You can also use sar to display a portion of the statistics that were gathered. Like this example for cpu statistics.
[student@linux sa]$ sar -u | head
Linux 2.6.9-34.EL (RHELv8u3.localdomain) 01/27/2007
12:00:01 AM CPU %user %nice %system %iowait %idle
12:10:01 AM all 0.48 0.01 0.60 0.04 98.87
12:20:01 AM all 0.49 0.01 0.60 0.06 98.84
12:30:01 AM all 0.49 0.01 0.64 0.25 98.62
12:40:02 AM all 0.44 0.01 0.62 0.07 98.86
12:50:01 AM all 0.42 0.01 0.60 0.10 98.87
01:00:01 AM all 0.47 0.01 0.65 0.08 98.80
01:10:01 AM all 0.45 0.01 0.68 0.08 98.78
[student@linux sa]$
There are other useful sar options, like sar -I PROC
to display
interrupt activity per interrupt and per CPU, or sar -r
for memory related statistics.
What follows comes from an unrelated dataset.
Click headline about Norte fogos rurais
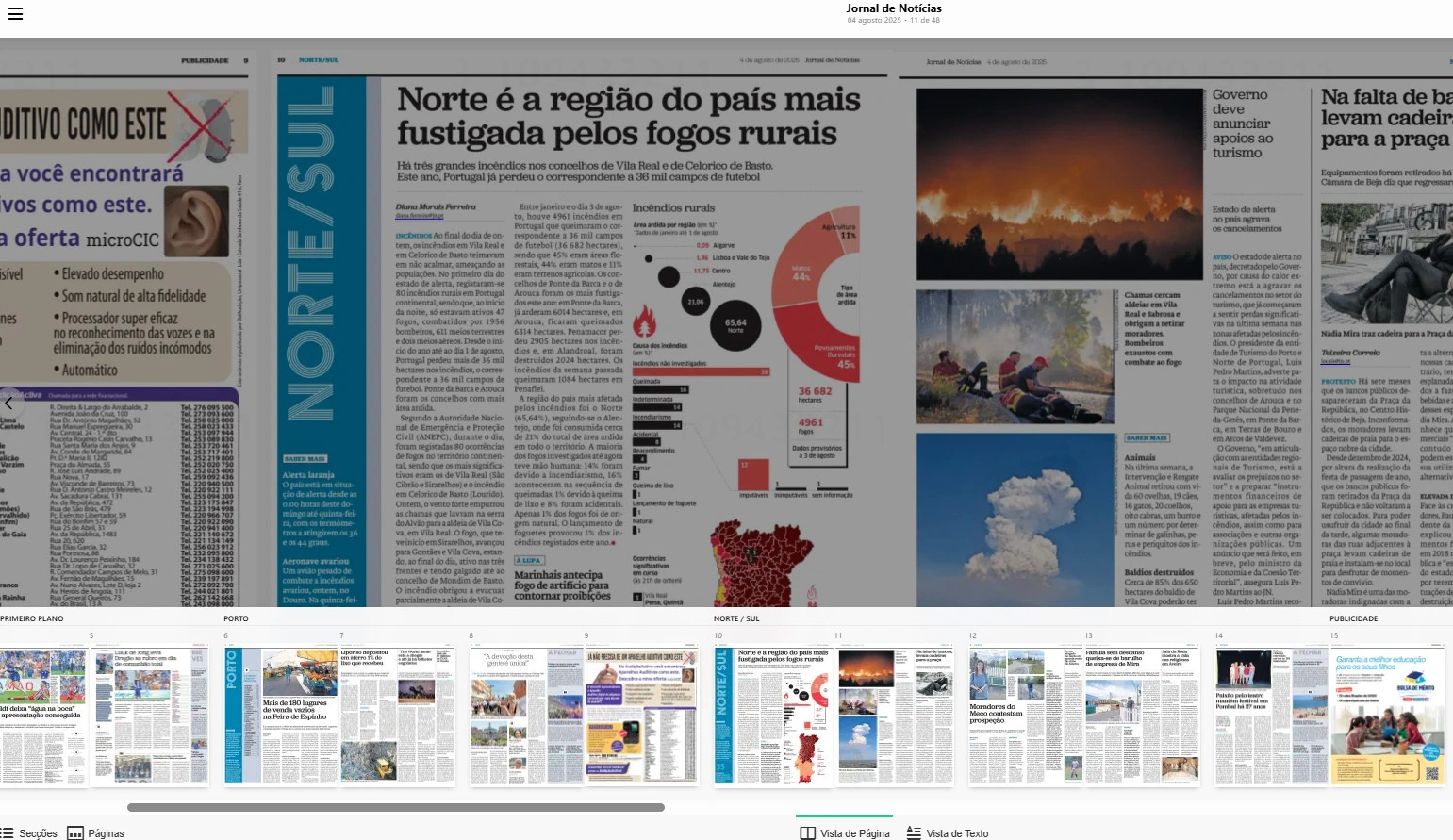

Check the manual page of sar for more.
ntop
The ntop
tool is not present in default Red Hat
installs. Once run, it will generate a very extensive analysis of
network traffic in html on http://localhost:3000 .
iftop
The iftop
tool will display bandwidth by socket
statistics for a specific network device. Not available on default Red
Hat servers.
1.91Mb 3.81Mb 5.72Mb 7.63Mb 9.54Mb
--------------|-------------|--------------|-------------|--------|----
laika.local => barry 4.94Kb 6.65Kb 69.9Kb
<= 7.41Kb 16.4Kb 766Kb
laika.local => ik-in-f19.google.com 0b 1.58Kb 14.4Kb
<= 0b 292b 41.0Kb
laika.local => ik-in-f99.google.com 0b 83b 4.01Kb
<= 0b 83b 39.8Kb
laika.local => ug-in-f189.google.com 0b 42b 664b
<= 0b 42b 406b
laika.local => 10.0.0.138 0b 0b 149b
<= 0b 0b 256b
laika.local => 224.0.0.251 0b 0b 86b
<= 0b 0b 0b
laika.local => ik-in-f83.google.com 0b 0b 39b
<= 0b 0b 21b
iptraf
Use iptraf
for a colourful display of ip traffic over the network
cards.
[root@linux ~]# iptraf
[root@linux ~]# iptraf -i eth0
nload
nload
displays current network traffic in the command line. Use the
arrow keys to walk through devices.
Device wlan0 [192.168.1.35] (2/2):
==============================================================================================
Incoming:
||
.. ## || .. Curr: 13.20 kBit/s
## ## ##.. ## Avg: 656.33 kBit/s
##.. ##||#### ## Min: 0.00 Bit/s
#### ########## ##.. Max: 4.44 MBit/s
.#### ..########## ..#### Ttl: 895.44 MByte
Outgoing:
Curr: 11.84 kBit/s
Avg: 105.90 kBit/s
Min: 0.00 Bit/s
Max: 518.48 kBit/s
.. ............ .. Ttl: 672.49 MByte
nmon
Another popular and all round tool is nmon
.
htop
You can use htop
instead of top.